Ayağa kalkmayın; Hemen bütün yokuşlarda selede kaldığınız sürece daha hızlı ve daha verimli yol alırsınız. Ayağa kalkmak, bacaklarınıza, kollarınıza ve sırtınıza fazladan yük bindirerek daha çok oksijen ve enerji harcanmasına yol açar. Ancak yine de çok uzun yokuşların orta yerinde ayağa kalkarak çevirelecek bir-kaç pedal, kaslardaki yorgunluğun hafifletilmesine yardımcı olabilir. Ayrıca çok dik yokuşlarda bisikletinizin, dengeyi sağlayamayacak kadar yavaşlamasını engellemek için ayağa kalkmanız gerekebilir. İkisinden birini seçme şansınız varsa, selede kalın.
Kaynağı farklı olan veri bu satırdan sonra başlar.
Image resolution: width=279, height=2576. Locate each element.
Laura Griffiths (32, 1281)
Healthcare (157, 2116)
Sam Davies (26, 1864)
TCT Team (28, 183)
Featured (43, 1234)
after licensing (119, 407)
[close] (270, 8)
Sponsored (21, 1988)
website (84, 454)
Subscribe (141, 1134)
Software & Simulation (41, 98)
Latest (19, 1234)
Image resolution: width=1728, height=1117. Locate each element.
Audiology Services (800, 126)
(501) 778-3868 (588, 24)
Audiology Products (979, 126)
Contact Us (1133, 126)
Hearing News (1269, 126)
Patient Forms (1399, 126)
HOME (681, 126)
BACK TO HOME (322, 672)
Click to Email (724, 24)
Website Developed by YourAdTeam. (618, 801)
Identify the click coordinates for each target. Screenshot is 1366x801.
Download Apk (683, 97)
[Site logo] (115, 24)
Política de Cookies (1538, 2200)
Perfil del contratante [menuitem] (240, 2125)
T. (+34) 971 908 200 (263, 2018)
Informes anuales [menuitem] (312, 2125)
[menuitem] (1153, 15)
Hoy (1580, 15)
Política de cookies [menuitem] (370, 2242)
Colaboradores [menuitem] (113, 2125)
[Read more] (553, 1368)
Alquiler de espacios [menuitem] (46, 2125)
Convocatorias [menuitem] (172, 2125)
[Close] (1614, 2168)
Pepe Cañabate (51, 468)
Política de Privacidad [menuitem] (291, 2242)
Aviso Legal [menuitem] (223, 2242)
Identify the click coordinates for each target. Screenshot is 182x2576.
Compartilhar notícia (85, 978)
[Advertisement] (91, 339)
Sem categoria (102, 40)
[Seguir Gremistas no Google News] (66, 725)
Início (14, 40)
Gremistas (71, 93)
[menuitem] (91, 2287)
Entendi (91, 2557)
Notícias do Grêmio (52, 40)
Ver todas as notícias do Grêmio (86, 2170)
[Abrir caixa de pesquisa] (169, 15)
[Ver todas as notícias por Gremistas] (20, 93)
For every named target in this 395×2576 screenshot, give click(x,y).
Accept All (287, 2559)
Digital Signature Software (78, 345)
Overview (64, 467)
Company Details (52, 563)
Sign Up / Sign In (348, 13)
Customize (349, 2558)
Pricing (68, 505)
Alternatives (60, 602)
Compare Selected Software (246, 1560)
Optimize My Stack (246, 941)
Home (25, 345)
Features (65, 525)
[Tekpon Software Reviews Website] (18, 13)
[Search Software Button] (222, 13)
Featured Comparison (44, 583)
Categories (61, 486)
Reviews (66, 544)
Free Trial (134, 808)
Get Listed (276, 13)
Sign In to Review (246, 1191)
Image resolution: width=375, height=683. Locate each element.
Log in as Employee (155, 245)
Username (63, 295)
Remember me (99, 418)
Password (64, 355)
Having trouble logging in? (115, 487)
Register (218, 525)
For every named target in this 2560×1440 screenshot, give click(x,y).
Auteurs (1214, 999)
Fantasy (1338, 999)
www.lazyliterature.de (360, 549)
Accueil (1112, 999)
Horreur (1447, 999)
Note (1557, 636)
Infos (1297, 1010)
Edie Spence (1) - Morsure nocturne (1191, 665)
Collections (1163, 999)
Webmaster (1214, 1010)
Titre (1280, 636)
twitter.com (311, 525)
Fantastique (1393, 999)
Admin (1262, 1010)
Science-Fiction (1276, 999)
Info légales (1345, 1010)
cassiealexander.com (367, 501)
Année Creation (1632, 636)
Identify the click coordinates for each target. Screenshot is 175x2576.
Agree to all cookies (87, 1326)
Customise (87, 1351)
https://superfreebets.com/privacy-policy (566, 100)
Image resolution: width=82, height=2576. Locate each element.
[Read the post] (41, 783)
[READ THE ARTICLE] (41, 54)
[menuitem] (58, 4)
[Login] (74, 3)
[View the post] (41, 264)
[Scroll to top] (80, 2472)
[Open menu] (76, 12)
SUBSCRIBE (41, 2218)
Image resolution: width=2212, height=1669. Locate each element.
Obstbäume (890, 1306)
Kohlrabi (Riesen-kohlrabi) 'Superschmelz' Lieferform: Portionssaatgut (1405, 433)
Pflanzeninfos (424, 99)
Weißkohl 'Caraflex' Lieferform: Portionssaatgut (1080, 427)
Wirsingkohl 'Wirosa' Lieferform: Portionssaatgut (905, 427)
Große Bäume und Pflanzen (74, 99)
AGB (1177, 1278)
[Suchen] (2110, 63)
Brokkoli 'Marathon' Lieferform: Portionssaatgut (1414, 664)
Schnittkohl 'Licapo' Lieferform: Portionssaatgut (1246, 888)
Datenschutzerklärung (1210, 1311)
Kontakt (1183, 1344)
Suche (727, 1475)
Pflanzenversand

Gidonu boğmayın; Yokuş çıkarken süratiniz oldukça düşük olduğu için gidonu çok sıkı tutmanın bir gereği olmadığı gibi böyle bir tutuş, kol kaslarınızı boş yere yorar. Baş parmaklarınızı gidonun üstünde tutun. Böylece unutup tekrar gidonu sıkmaya başlamanızı önlersiniz. Tabii, engebeli bir çıkışta gidon tutuşunuz daha sağlam olmalıdır.
Fazla zıplamayın; Kimileri yokuş çıkarken vücudun üst kısmının olabildiğince sabit kalması gerektiğini öğütlerler. Vücuda sağa sola yalpalatmak , yukarı aşağı zıplatmak anlamsızdır. Gereksiz yere fazla hareket etmenin enerji kaybına neden olacağı doğrudur, ancak vücudu hiç kıpırdatmadan tutmaya çalışmak da hızınızı yavaşlatır. En iyisi, doğal olmaktır, bırakın vücudunuz kendi salınım ritmini kendisi bulsun.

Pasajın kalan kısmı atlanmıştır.